■ **Direction**
Lay out every line of the material below as a numbered list, leaving out the blank lines.

■ **Input records**
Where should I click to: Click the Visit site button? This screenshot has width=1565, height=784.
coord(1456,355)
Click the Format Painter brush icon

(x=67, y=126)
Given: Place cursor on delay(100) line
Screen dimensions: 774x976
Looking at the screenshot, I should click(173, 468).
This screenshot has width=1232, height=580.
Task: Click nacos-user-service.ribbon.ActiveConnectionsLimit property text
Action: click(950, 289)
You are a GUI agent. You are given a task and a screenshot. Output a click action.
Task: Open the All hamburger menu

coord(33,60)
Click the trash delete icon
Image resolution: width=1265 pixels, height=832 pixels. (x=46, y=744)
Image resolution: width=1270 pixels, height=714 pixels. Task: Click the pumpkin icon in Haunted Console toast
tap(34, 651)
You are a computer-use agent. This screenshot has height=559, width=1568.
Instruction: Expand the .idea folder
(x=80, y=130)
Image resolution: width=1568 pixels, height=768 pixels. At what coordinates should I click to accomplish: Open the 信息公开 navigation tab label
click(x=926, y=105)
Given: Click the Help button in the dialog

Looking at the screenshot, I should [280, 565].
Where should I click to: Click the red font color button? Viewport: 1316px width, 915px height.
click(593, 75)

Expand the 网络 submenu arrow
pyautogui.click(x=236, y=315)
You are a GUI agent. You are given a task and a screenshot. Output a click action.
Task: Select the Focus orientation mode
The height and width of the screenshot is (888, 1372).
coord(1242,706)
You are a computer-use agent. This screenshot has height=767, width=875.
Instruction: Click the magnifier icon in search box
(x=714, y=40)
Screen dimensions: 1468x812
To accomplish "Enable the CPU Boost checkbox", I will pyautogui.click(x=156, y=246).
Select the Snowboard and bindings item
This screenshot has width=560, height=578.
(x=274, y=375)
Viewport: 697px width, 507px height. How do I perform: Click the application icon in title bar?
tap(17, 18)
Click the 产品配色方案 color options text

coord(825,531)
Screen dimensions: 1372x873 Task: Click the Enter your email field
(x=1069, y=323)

■ **Correct response**
1. Where should I click to: Click the Visit site button? This screenshot has width=1565, height=784.
2. coord(1456,355)
3. Click the Format Painter brush icon
4. (x=67, y=126)
5. Given: Place cursor on delay(100) line
6. Screen dimensions: 774x976
7. Looking at the screenshot, I should click(173, 468).
8. This screenshot has width=1232, height=580.
9. Task: Click nacos-user-service.ribbon.ActiveConnectionsLimit property text
10. Action: click(950, 289)
11. You are a GUI agent. You are given a task and a screenshot. Output a click action.
12. Task: Open the All hamburger menu
13. coord(33,60)
14. Click the trash delete icon
15. Image resolution: width=1265 pixels, height=832 pixels. (x=46, y=744)
16. Image resolution: width=1270 pixels, height=714 pixels. Task: Click the pumpkin icon in Haunted Console toast
17. tap(34, 651)
18. You are a computer-use agent. This screenshot has height=559, width=1568.
19. Instruction: Expand the .idea folder
20. (x=80, y=130)
21. Image resolution: width=1568 pixels, height=768 pixels. At what coordinates should I click to accomplish: Open the 信息公开 navigation tab label
22. click(x=926, y=105)
23. Given: Click the Help button in the dialog
24. Looking at the screenshot, I should [280, 565].
25. Where should I click to: Click the red font color button? Viewport: 1316px width, 915px height.
26. click(593, 75)
27. Expand the 网络 submenu arrow
28. pyautogui.click(x=236, y=315)
29. You are a GUI agent. You are given a task and a screenshot. Output a click action.
30. Task: Select the Focus orientation mode
31. The height and width of the screenshot is (888, 1372).
32. coord(1242,706)
33. You are a computer-use agent. This screenshot has height=767, width=875.
34. Instruction: Click the magnifier icon in search box
35. (x=714, y=40)
36. Screen dimensions: 1468x812
37. To accomplish "Enable the CPU Boost checkbox", I will pyautogui.click(x=156, y=246).
38. Select the Snowboard and bindings item
39. This screenshot has width=560, height=578.
40. (x=274, y=375)
41. Viewport: 697px width, 507px height. How do I perform: Click the application icon in title bar?
42. tap(17, 18)
43. Click the 产品配色方案 color options text
44. coord(825,531)
45. Screen dimensions: 1372x873 Task: Click the Enter your email field
46. (x=1069, y=323)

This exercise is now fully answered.